TopK Elements
All credits to the question go to Neetcode.io. I am merely borrowing from him.
Link - Neetcode 150
Given an integer array nums and an integer k, return the k most frequent elements within the array.
The test cases are generated such that the answer is always unique.
You may return the output in any order.
Example 1:
Input: nums = [1,2,2,3,3,3], k = 2
Output: [2,3]
Approach 1
Pseudocode
Create empty hashmap
For each number in the list:
get count and add to hashmap as (num, count)
Create an empty list of lists where the index serves as the frequency/count of the number
Add the nums from the hashmap to the the indexes based on their counts
Check that until you get the topK elements, iterate over every index and get the first element.
Code
nums=[]
k = 2
res = list()
hashmap = dict()
for val in nums:
hashmap[val] = hashmap.get(val, 0) + 1
arr = [[] for _ in range(len(nums)+1)]
for key,v in hashmap.items():
arr[v].append(key)
i = -1
while k>0:
if arr[i]:
res.append(arr[i][0])
k-=1
i-=1
print(res)
Mostly correct on this approach except the last part - like WHAT THE FUCK?! The question clearly says to include the top-k frequent elements but here you are taking only the first element from each bucket LUL
That leads us to our next approach
Approach 2
Create empty hashmap
For each number in the list:
get count and add to hashmap as (num, count)

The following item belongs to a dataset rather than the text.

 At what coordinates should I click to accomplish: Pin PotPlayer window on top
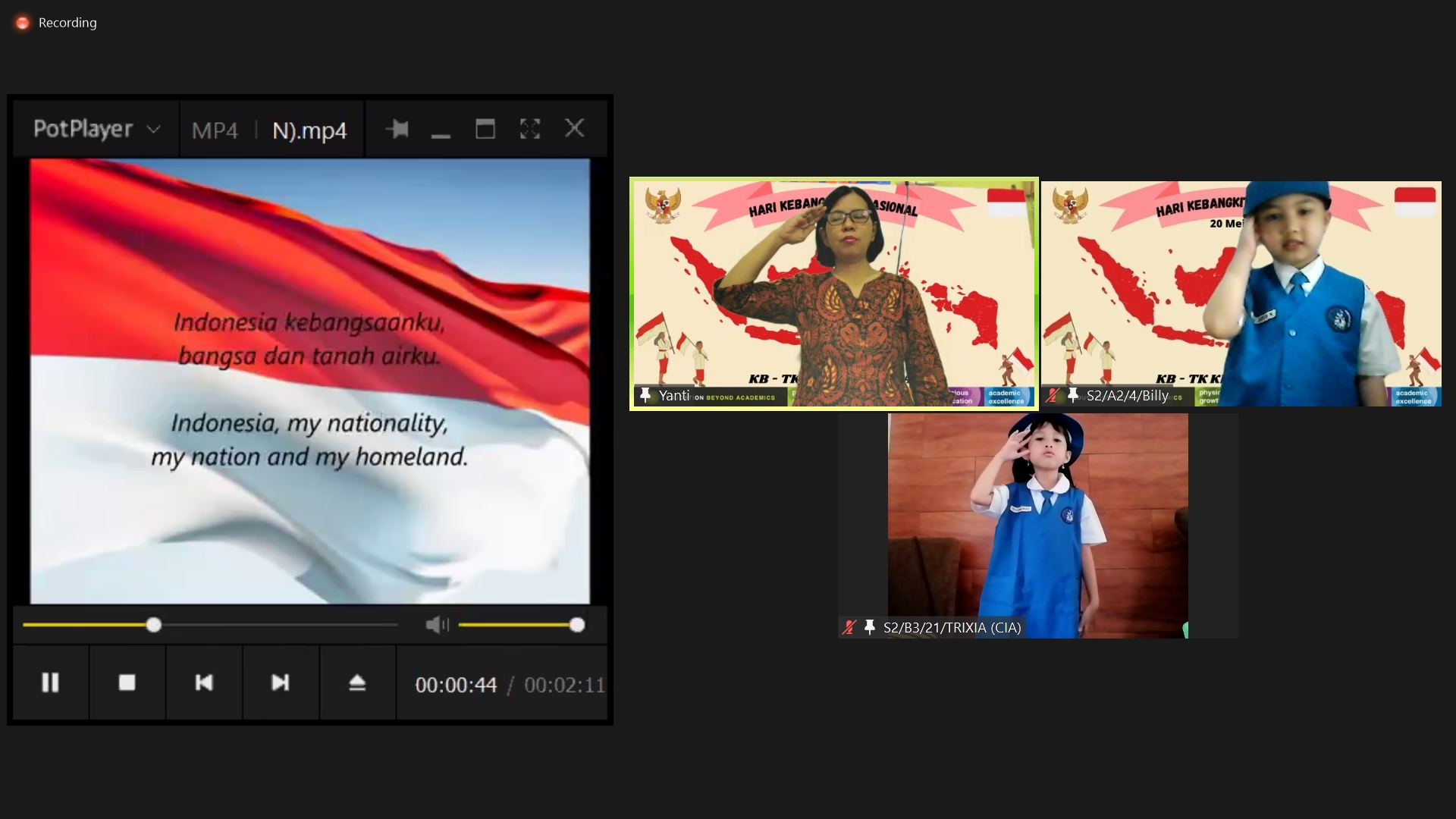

Create an empty list of lists where the index serves as the frequency/count of the number
Add the nums from the hashmap to the the indexes based on their counts
Check that until you get the topK elements, iterate over every index and get all elements until you have hit the limit of K.
Code
res = list()
hashmap = dict()
for val in nums:
hashmap[val] = hashmap.get(val, 0) + 1
arr = [[] for _ in range(len(nums)+1)]
for val,freq in hashmap.items():
arr[freq].append(val)
i = len(arr)-1
while i>0:
for num in arr[i]:
res.append(num)
if len(res) == k:
return res
i-=1
return res
There ya go, much cleaner and inline with what the question demands. This code also fixes a big issue with the logic that existed previously - if k is greater than the number of elements present, then it would fail because i would go beyond 0. Here, the minute we hit k, we just yeet out of the code so no such issues here.